● **Page excerpt**
By Jason Grant | February 1, 2017 | New York Law Journal

Originally appeared in print as Panel Rejects Defamation Claims Filed in Bitter Business Dispute.

New York Yankee Mariano Rivera pitched a scoreless ninth inning against the Baltimore Orioles, Sunday July 29, 2007 at Camden Yards in Baltimore. The Yankees won 10-6..

New York Yankee Mariano Rivera pitched a scoreless ninth inning against the Baltimore Orioles, Sunday July 29, 2007 at Camden Yards in Baltimore. The Yankees won 10-6..

An appeals court has tossed the defamation counterclaims of a lawyer and property manager who said it was a lie that she forbade a restaurant group from using Mariano Rivera’s name in advertising because that would attract “ghetto people from the Bronx.”

A unanimous panel of the Appellate Division, First Department, on Tuesday dismissed the counterclaims lodged by New York attorney Susanne Lieu against both the restaurant group, Manhattan Sports Restaurants of America and managing member, Keith Kantrowitz. Yankee legend Rivera was a part owner.

The panel wrote that there were “no facts alleged supporting a conclusion that the instant litigation is ‘a sham action brought solely to defame.'”

Justices David Friedman, Dianne Renwick, David Saxe and Judith Gische added that “plaintiff has diligently prosecuted its claims, inter alia, filing an amended complaint and vigorously opposing defendant’s prior motion to dismiss, both at the motion court and on appeal.” They also noted that several of the restaurant group’s claims survived an earlier attempt by Lieu to have the underlying suit dismissed, thereby “undercut[ting] defendant’s contention that this litigation is a sham.”

● **The data**
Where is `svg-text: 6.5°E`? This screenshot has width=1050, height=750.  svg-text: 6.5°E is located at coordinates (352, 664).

* * *

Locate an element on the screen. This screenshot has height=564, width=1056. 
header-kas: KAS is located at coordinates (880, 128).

● **Your goal**
Resume the article about the appellate ruling on the defamation counterclaims, starting after its last sentence. The items that accompany this text are not required for what follows.

● **Answer section**
The panel’s decision, in Manhattan Sports Restaurants of America v. Lieu, 654076/13, reversed a November 2015 opinion by Manhattan Supreme Court Justice Jennifer Schecter.

In the meantime, the underlying lawsuit brought by Manhattan Sports Restaurants of America against Lieu plods on. No trial date has been set.

That suit, filed in 2013, is currently in depositions and has gotten “pretty personally vicious,” said the restaurant group’s attorney, David Jaroslawicz, on Wednesday. He noted that the lawsuit, in which the restaurant group accuses Lieu of driving its Second Avenue restaurant, Siro’s, out of business in 2013, is “proceeding at a glacial pace.”

According to the amended complaint in the underlying suit, Lieu violated state and city laws by “willfully refusing to have plaintiff operate a clubhouse [inside the Siro’s restaurant] using Mariano Rivera’s name to promote it because Mariano Rivera is of Hispanic heritage and defendant stated she did not want ‘ghetto people’ form the Bronx congregating in the bar and restaurant.”

The restaurant group, with its ties to Rivera, became tabloid fodder when the suit was filed in November 2013, according to Jaroslawicz.

The suit claims Lieu effectively harassed and hampered the success of Siro’s—a 20,000-square-foot restaurant that opened in 2012. The complaint specifically claims Lieu barged into the restaurant at random hours, bossed around employees and forbade the sports bar from showing sports on TVs because that would attract undesirable people of color.

She also told Kantrowitz that two African-American workers at the restaurant could not walk onto the building’s patio because “they did not fit in,” according to the suit. Additionally, management did not allow Indian or Asian cuisine “because having persons from a Third World country, the Indian sub-continent and Asia, would not fit in with defendant’s idea of what the building’s image should be like,” according to Jaroslawicz and the suit.

Moreover, Lieu is accused of trying to charge the restaurant group “absurd” prices for chilled water air conditioning, including bills of more than $50,000.

Lieu’s attorney, Andrew Levander of Dechert, has previously told the press that he believes the suit against his client is phony, and meant to disguise the restaurant failing on its own.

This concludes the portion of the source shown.